Our Big Boss can be characterized in many different ways. One of them is control freak; literally. I mean, the guy has the official executive title, but he makes his own photocopies, because he does not trust others to follow his precise specifications (to give him credit where credit is due he is also not of the stuck up bosses variety). Plus, he closely supervises such important office matters as water delivery guy, tea, sugar, and napkins for our kitchenette, extra pens by the printer, lamp bulbs in the hallway, labeling of files, new boxes of looseleaf dividers, the above mentioned bagels and spreads, and last, but in no way least, office furniture, which is where this particular story comes in.
Once in a blue moon there are traveling salesmen (or salesladies) who come into our office to peddle their particular product for about an hour and sweeten the presentation with a free lunch and a learning credit of some kind. Usually such presentations garner the requisite audience, but not the requisite attention. The exception occurred about half a year ago. One particularly forceful and loud (literally) saleslady came to do a presentation on the brand of ergonomic furniture that she was pushing; this time, the regular yawns and closing eyes quickly disappeared when she announced that her firm sells the afore mentioned ergonomic furniture with a 70% mark down to the people in their profession. The excitement did not die down for about two hours after the presentation; plus, she had left her samples for all of us to sample at our leisure.
The very next morning I got an e-mail from the second in command with a request to conduct a survey and find out how many people in our office preferred those highly coveted ergonomic chairs with mesh backs as opposed to cloth. Naive me followed the command, send the office e-mail, and then had to listed to inane comments for the next two days (the samples were right in front of my mug). In the middle of all that excitement, all of the sudden the big boss appeared, waving his toothbrush, all in flying hair and offended sensibilities, and asked me in pretty accusatory tones why did I decide to conduct the survey. As I inhaled, preparing to defend myself, he continued his tirade non stop, in the proses himself identifying the true culprit, and winding down by saying that he did not decide if we need new chairs at all, and if we do, who exactly is going or not going to get them.
Next thing I know, the samples were removed, and the office grapevine quickly circulated the disappointing message that nobody is getting new chairs. Few weeks after that, the big boss asked me to contact the loud saleslady for an estimate for seven new chairs (our office at that time officially had twenty two people, not counting the consultants and the interns).

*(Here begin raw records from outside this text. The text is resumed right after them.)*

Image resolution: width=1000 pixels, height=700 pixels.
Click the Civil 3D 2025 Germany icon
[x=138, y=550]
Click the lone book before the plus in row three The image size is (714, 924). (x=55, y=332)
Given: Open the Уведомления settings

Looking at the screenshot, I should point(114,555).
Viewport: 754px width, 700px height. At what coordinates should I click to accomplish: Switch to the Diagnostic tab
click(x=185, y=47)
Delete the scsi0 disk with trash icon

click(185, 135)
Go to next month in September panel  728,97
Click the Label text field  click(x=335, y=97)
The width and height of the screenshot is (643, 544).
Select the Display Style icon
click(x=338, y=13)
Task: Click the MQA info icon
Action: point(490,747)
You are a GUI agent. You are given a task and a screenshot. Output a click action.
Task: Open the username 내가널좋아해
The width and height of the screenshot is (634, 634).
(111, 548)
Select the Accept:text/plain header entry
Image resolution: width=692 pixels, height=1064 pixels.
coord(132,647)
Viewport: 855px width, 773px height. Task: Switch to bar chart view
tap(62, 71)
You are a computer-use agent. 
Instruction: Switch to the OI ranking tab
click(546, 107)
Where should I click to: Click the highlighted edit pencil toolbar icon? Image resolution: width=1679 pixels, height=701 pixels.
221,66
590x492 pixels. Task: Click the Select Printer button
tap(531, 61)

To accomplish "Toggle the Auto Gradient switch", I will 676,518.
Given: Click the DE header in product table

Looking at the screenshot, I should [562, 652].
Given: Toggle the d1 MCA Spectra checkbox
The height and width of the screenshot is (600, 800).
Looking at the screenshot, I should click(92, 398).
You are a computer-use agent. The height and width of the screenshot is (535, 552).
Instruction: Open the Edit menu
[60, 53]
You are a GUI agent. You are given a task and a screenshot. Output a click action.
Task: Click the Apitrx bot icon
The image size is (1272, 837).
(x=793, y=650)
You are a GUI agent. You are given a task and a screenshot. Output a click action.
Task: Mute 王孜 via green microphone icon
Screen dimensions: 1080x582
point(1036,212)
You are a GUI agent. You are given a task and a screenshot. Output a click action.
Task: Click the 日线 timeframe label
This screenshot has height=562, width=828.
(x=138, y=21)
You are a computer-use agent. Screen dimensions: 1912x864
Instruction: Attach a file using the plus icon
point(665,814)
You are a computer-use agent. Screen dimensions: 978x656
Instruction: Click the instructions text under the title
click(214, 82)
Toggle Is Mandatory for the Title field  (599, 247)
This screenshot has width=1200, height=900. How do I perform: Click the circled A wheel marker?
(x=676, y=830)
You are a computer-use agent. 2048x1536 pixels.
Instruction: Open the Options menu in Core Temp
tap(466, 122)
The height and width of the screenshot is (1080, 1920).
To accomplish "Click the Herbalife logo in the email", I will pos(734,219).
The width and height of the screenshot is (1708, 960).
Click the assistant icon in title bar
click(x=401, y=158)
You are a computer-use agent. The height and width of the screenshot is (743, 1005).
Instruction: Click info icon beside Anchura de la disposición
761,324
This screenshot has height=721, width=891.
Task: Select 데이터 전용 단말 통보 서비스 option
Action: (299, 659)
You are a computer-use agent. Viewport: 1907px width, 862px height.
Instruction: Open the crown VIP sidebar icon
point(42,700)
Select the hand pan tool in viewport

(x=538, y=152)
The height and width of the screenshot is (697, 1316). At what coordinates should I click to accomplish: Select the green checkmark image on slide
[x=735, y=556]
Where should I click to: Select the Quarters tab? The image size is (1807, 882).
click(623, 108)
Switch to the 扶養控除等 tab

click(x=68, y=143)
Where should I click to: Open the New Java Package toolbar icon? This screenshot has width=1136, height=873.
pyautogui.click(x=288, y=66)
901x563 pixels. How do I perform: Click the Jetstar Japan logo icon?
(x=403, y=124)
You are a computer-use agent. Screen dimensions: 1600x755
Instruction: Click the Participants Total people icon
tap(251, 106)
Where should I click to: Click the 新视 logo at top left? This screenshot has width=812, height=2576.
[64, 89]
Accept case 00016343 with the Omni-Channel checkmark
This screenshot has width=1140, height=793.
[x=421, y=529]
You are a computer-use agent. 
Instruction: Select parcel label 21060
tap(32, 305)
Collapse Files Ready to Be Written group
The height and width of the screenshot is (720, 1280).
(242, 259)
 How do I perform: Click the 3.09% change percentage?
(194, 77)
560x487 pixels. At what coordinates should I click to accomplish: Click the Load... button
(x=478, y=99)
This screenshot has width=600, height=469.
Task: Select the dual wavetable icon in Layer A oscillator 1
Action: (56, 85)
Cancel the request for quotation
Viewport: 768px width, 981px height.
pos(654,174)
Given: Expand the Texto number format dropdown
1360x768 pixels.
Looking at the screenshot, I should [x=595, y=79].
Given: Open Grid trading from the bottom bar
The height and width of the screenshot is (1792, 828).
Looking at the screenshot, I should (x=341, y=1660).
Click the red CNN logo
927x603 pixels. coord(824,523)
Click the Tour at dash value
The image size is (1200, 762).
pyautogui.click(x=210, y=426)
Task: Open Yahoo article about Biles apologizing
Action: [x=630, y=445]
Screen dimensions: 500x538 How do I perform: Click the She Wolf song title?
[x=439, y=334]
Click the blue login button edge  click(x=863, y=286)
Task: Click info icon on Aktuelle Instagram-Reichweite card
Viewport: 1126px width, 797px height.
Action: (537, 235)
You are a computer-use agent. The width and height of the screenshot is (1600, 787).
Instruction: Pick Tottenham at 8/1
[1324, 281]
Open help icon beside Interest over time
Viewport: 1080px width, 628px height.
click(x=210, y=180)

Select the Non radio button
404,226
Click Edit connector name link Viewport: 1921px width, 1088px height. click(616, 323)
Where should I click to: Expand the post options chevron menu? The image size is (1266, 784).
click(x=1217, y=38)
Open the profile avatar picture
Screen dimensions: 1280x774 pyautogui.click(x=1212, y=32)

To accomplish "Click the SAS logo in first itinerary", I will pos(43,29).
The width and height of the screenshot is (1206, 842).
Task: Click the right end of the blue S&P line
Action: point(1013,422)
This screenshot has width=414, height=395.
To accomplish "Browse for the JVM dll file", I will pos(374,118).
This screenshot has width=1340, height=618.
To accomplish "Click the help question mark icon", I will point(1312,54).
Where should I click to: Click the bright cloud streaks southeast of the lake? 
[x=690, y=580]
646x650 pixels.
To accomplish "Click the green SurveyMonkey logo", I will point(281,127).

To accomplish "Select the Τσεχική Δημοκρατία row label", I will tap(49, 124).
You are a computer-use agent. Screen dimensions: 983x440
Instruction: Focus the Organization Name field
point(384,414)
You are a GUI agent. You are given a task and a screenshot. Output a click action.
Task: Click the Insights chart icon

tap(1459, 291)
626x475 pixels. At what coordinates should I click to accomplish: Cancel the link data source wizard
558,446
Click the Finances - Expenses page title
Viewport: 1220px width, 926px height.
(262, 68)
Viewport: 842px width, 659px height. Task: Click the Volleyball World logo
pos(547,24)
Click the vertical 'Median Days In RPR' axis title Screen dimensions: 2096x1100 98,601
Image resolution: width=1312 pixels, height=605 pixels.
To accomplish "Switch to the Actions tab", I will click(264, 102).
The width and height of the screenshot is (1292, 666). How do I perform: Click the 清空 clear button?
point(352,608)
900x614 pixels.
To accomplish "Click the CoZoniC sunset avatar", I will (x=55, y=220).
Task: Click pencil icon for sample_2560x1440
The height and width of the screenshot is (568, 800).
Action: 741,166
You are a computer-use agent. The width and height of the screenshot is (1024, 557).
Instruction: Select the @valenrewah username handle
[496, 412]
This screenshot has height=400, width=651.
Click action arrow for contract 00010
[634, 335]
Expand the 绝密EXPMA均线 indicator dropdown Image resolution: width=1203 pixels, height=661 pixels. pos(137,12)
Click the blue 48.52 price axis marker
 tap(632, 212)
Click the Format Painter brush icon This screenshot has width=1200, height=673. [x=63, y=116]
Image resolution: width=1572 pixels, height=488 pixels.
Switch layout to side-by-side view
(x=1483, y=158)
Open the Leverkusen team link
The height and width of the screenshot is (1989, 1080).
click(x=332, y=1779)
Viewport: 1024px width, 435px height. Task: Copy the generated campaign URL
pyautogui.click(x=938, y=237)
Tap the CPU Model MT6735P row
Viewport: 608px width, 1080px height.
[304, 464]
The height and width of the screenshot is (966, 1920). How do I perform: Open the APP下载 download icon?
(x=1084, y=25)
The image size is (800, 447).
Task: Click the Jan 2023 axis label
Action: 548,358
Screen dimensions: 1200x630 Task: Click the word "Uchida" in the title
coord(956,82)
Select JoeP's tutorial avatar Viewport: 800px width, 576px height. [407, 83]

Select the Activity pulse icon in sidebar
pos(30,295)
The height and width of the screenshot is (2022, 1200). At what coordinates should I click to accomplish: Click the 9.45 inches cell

A couple of weeks after that, seven new shiny ergonomic "grass green" chairs with mesh backs arrived at the office, accompanied by a lot of fuss, noise, and four-letter words; and the fun began. Apparently, according to the big boss, only he, second in command, and five senior partners were entitled to the new chairs, even with 70% discount. And, of course, he had to supervise the proceedings personally, in the process driving me up the wall with lots of contradictory orders. To make the long story short, according to his convoluted logic, we have few "generations" of chairs. When the new "generation" comes in, the "senior staff" gets those, the previous "generation" goes to the next tier of employees, etc.
It took roughly two hours to accomplish all the generational switches planed by the big boss. After the dust settled (literally and figuratively), I was privileged to listen to all the disgruntled complains and dashed hopes. One of the guys was especially fumy, threatening with the fact that he was about one knuckle on his pinkie away from officially e-mailing the HR Director. Thankfully, he never did: as much as I love everyday tragicomedy, the results of that one would have been to much for my fragile psyche to witness.
The ironic post scriptum? Half of the "fortunate" ones (including the big boss) did not really like those chairs, after all, and went back to the previous "generation". Where did the rejects go? Of course, not to the ones who were disappointed the most. My favorite Komsomolka, being the equivalent of the office's chief tank and chief whiner, got one. The other two ended up by interns' desks, and one of these interns is the worst our company had seen in a while. I wonder if the big boss realized it yet.